Procès des attentats du 13-Novembre : les images glaçantes de revendication et de propagande de Daech projetées à l’audience
Nouvelle journée d'audience vendredi 24 septembre au procès des attentats du 13 novembre 2015, qui se tient depuis le 8 septembre au palais de justice de Paris, sur l'Ile de la Cité. Après avoir entendu un expert des relevés ADN et un expert en explosifs qui a étudié les gilets explosifs des commandos, la cour entend le policier qui a analysé les revendications des attaques terroristes par le groupe État islamique. Des documents riches pour l'enquête, à commencer par le message audio diffusé dès le lendemain matin des attaques de Paris.
Le président prévient les parties civiles qu'elles peuvent sortir si elles veulent s'épargner cette écoute. Puis l'audio est lancé. Une partie est lue, l'autre chantée, le tout par les Français Fabien et Jean-Michel Clain, tués en 2017. Ces frères convertis étaient devenus des hauts cadres de Daech, le deuxième étant spécialisé dans ces chants religieux très entêtants et belliqueux – extrait : "La France continuera à sentir l'odeur de la mort. Avance guerrier, sans jamais capituler. Tends la main pour l'allégeance…" - qu'on nomme les anasheeds.
Cet audio a été enregistré avant les attentats et en cela il a donné des éléments qui ont aidé les enquêteurs à l'époque. Le chant parle de huit héros martyrs. Or, le lendemain des attaques, on sait qu'ils ne sont que sept à avoir été tués ou à s'être fait exploser. Le chant indique donc qu'il y a au moins un terroriste en fuite. En l'occurrence, c'était Salah Abdeslam. Le bilan mentionné dans cette bande sonore est de 200 morts. On sait dès le 14 novembre qu'il y en a autour de 130. Troisième bizarrerie qui saute à l'oreille tout de suite, la revendication parle d'actions dans les 10e, 11e et 18e arrondissements. Or, rien ne s'est produit dans le 18e. C'est juste là qu'Abdeslam a abandonné sa voiture. Une partie du plan initial semble donc avoir échoué.
Après les attentats, des mois de propagande
Et puis, après ce message, il y a eu comme un feuilletonnage de ces revendications avec, les semaines et les mois qui ont suivi les attentats, une vraie propagande du groupe Etat islamique sur plusieurs supports, avec parfois des vidéos très professionnelles. Daech a voulu capitaliser sur ce qui était pour lui un succès, pour galvaniser sa base, favoriser le passage à l'acte de partisans et semer l'effroi chez son ennemi. Il y a eu les vidéos isolées de combattants en Syrie rendant hommage aux martyrs du 13-Novembre. Il y a eu des reportages photo de 30 pages dans les revues de propagande du groupe État islamique, mettant notamment en Une cette photo de deux policiers parisiens en larmes qui se prennent dans les bras.

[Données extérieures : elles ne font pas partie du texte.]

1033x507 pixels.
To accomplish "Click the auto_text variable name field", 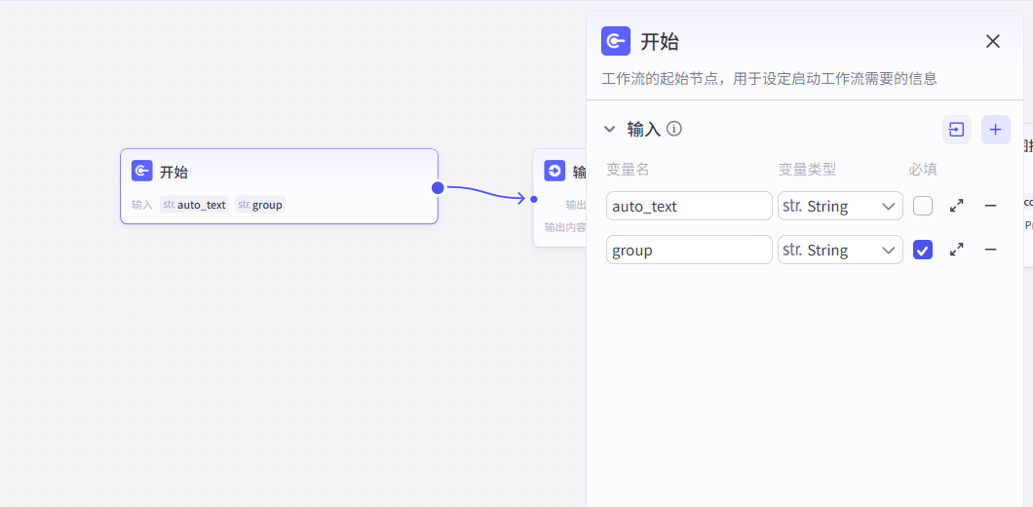I will click(688, 206).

Et puis, le 24 janvier 2016, deux mois après les attaques, il y a cette longue vidéo de 17 minutes, sanglante, macabre. Sa diffusion à l'audience a été expurgée des insoutenables scènes de décapitation. Malgré cela, elle laisse celui qui la regarde en proie à un réel écœurement. Les codes, eux, sont empruntés au rap, aux jeux vidéo, au cinéma américain. Retouches, effets spéciaux, la réalisation de cette vidéo a nécessité des centaines d'heures de travail, précise l'enquêteur, qui livre une analyse très détaillée.
Que voit-on sur ces images ? Des extraits des chaînes d'info le soir des attentats, sur fond de chants appelant au martyre là encore. Et puis on voit les protagonistes des attentats dans le désert syrien, livrant des messages de menaces qui, rétrospectivement, sonnent comme des revendications. Presqu'à chaque fois, le message est ponctué par l'exécution, la décapitation d'un otage en tenue orange. Tout au long, ce même raisonnement, ce même message : "Nous alllons vous égorger jusque sous la Tour Eiffel (...) Mécréants, le président que vous avez élu tue nos femmes et nos enfants sur nos terres. Pour cette raison, vous allez vous aussi goûter à la terreur." Ce raisonnement basé sur l'idée de vengeance, c’est précisément celui que Salah Abdeslam a développé lors de ses quelques prises de parole depuis le début du procès. Vendredi après-midi, comme les autres accusés, il a semblé attentif, mais impassible dans le box. L'audience reprendra mardi avec les premiers témoignages des parties civiles.